The authors of the opinion piece included Drs. Susanne Hodgson and Kate Emary, both of the University of Oxford. Therein, they argued that these measures are critical to ensuring the most effective candidates reach the market. Even after licensing and deployment, they said that ongoing studies would be necessary to determine if these vaccines could prevent severe disease or death from COVID-19, as clinical trials may not be able to achieve this.
They also warned that controlled human infection studies — or challenge trials — might allow for rapid assessment of efficacy, but remain unclear if they can predict that efficacy for all or just the young.
“It is unlikely that we will see a single vaccine winner in the race against COVID-19,” Hodgson said. “Different technologies will bring distinct advantages that are relevant in different situations, and additionally, there will probably be challenges with manufacturing and supplying a single vaccine at the scale required, at least initially. Taking a standardised approach to measuring the success of vaccines in clinical trials will be important for making meaningful comparisons so that the most effective candidates can be taken forward for wider use.”

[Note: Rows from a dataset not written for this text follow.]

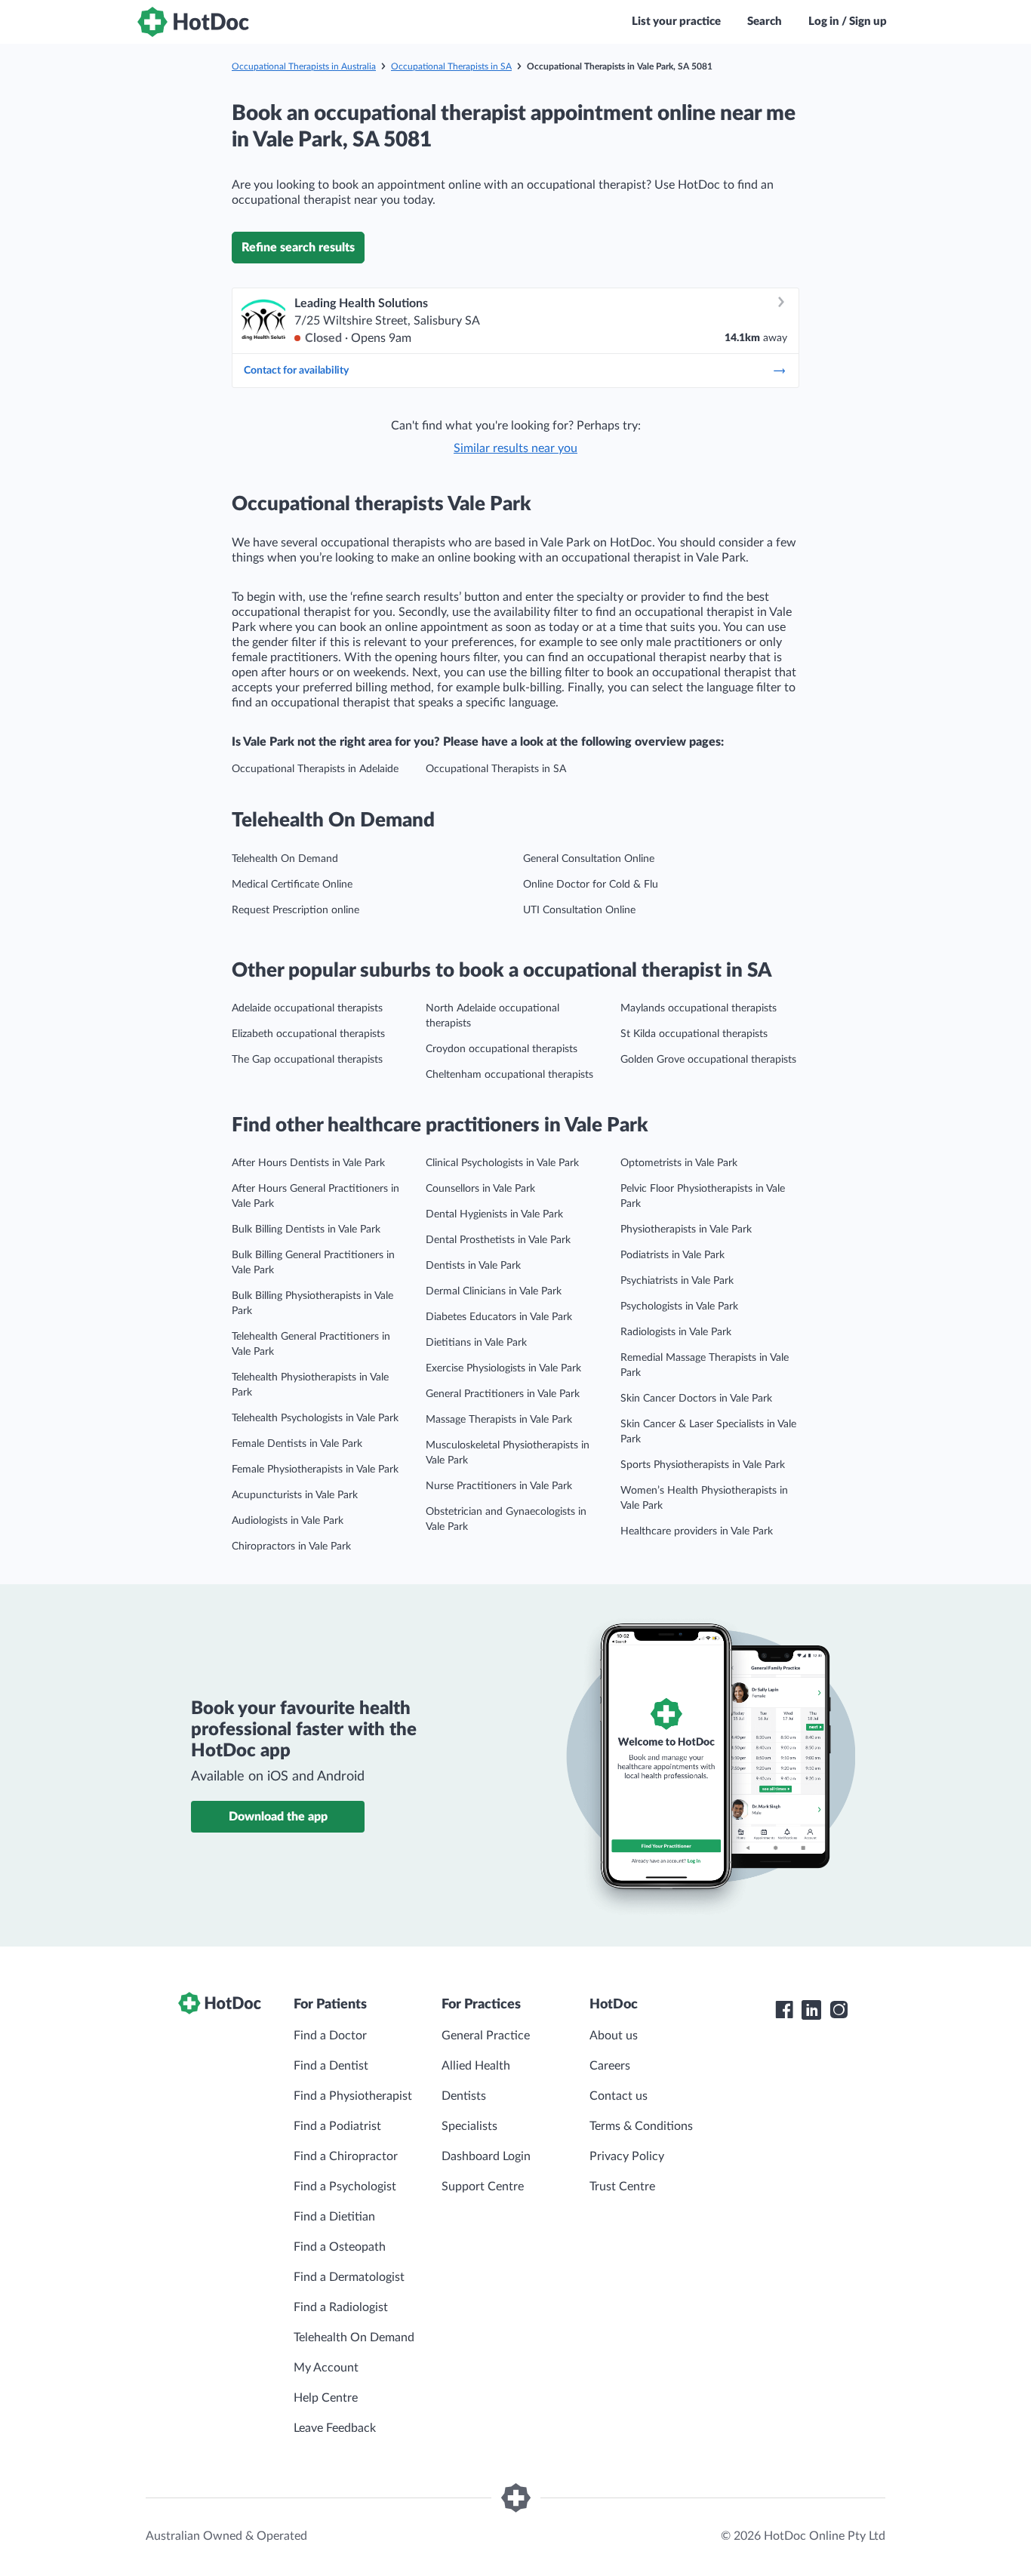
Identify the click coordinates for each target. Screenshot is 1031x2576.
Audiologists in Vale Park (287, 1521)
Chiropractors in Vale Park (291, 1546)
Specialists (469, 2126)
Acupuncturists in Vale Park (295, 1495)
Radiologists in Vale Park (675, 1332)
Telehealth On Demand (285, 859)
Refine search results (298, 248)
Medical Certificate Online (292, 884)
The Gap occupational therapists (307, 1059)
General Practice (486, 2036)
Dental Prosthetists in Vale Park (498, 1240)
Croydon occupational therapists (501, 1049)
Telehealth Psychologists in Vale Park (315, 1418)
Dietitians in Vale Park (476, 1342)
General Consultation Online (588, 859)
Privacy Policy (626, 2156)
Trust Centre (622, 2187)
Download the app (278, 1817)
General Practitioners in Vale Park (503, 1394)
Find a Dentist (331, 2066)
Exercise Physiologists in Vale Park (503, 1368)
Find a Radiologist (341, 2307)
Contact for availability (296, 370)
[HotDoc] (193, 22)
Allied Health (476, 2066)
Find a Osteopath (340, 2247)
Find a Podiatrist (337, 2126)
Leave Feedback (335, 2428)
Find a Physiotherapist (353, 2096)
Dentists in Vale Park (473, 1265)
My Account (326, 2368)
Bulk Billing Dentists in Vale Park (306, 1229)
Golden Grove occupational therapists (708, 1059)
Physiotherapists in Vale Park (686, 1229)
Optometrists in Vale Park (678, 1163)
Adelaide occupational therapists (307, 1008)
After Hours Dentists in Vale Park (308, 1163)
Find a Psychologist (345, 2187)
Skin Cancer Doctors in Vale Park (696, 1398)
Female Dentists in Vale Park (297, 1444)
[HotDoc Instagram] (838, 2010)
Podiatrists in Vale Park (672, 1255)
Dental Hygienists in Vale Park (494, 1214)
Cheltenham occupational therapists (509, 1074)
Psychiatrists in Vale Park (677, 1281)
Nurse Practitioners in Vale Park (499, 1486)
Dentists (464, 2096)
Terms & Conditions (641, 2126)
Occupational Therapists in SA (451, 66)
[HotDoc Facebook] (784, 2010)
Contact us (618, 2096)
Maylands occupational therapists (698, 1008)
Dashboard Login (486, 2156)
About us (613, 2036)
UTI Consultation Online (579, 910)
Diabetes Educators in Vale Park (499, 1317)
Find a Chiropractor (346, 2156)
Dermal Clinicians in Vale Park (494, 1291)
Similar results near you (515, 448)
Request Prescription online (295, 910)
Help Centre (326, 2398)
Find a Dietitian (334, 2217)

There are currently 44 candidates in clinical assessment and another 154 potentials in preclinical development. Without standardized assessment methods, though, Hodgson and her colleagues fear that these vaccines’ limitations and potential for bias might be missed. With all the focus on the rush — such as the U.S.-based Operation Warp Speed — people also risk vaccine safety.
“To determine whether a vaccine protects against severe COVID-19 disease, a clinical trial needs to show that there are significantly fewer cases of severe disease in individuals vaccinated with a COVID-19 vaccine, compared with individuals who were not,” Emary said. “However, only a small proportion of individuals infected with SARS-CoV-2 develop severe disease, which means an extremely large number of volunteers is needed in a clinical trial for there to be enough cases to get a reliable measure of vaccine efficacy. This means that it is likely that we will only know if a vaccine protects against severe disease once it has been deployed and given to a large population.”
Both doctors agreed that vaccine development should be focused on gaining evidence of vaccine efficiency so the manufacture of vaccines could be selectively upscaled — not pushed forward on safety and immunogenicity data alone.